世界最速タイ3階級覇者のWBO世界フライ級王者田中恒成(23=畑中)が年末、井岡一翔(30)をターゲットに世界4階級制覇に挑む可能性が浮上した。田中陣営は29日、名古屋市内で会見し、8月24日、愛知・武田テバオーシャンアリーナで同級1位ジョナサン・ゴンサレス(28=プエルトリコ)と2度目の防衛戦を行うと発表。V2成功後の次戦が井岡戦になる可能性を否定しなかった。
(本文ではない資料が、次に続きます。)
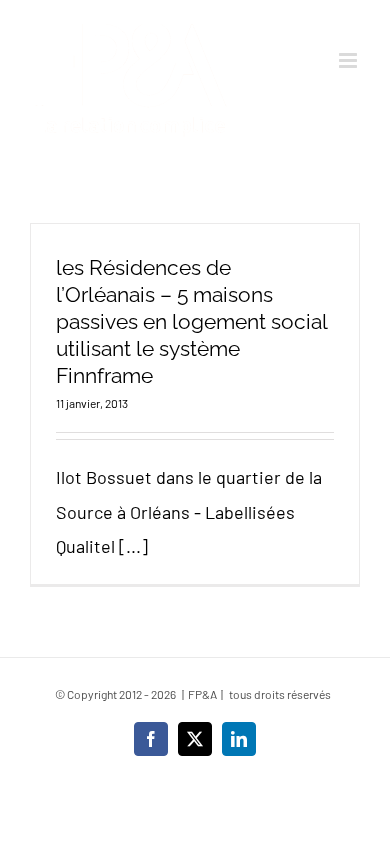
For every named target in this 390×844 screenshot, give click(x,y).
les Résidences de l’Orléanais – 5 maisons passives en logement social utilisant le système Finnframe (191, 321)
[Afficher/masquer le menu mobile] (349, 60)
現在WBOスーパーフライ級2位の井岡は6月19日に千葉・幕張メッセで「日本ジム所属選手初の世界4階級制覇」をかけ、同級1位アストン・パリクテ(28=フィリピン)と同級王座決定戦に挑む。田中はその試合を観戦予定。すべては井岡が王者になり、田中がV2に成功した場合の“たら話”だが、畑中清詞会長は「可能性はあります」。田中も「年末まで短いし、高い可能性ではないと思う」と前置きした上で「チャンスがあれば、やります」と前向きだ。

田中は井岡を「ボクサーとして尊敬している」と公言、年末激突とならなくても、近い将来の対戦を希望している。そのためにもV2戦は大事。ゴンサレスを「テクニックとスピードの印象が強い」と警戒した。ゴンサレスはサウスポーでプロ2戦目以来約5年ぶりに対戦するスタイルだが、東京五輪を目指すサウスポーのアマチュア兄亮明(25)とスパーリングを重ねて対策を練る。

日本ではWBA&IBFバンタム級王者の“モンスター”井上尚弥が話題を独占している。「1番刺激を受ける人ですが、どこか悔しい思いもある」という田中は「周囲に“こいつはもっといけるな”と思わせるような試合、スピードを全面に出してKOで勝ちたい」と宣言した。実現すれば、日本ボクシング界最高のドリームマッチとなる「田中VS井岡」。その可能性を高めるためにも、完勝で次につなげるつもりだ。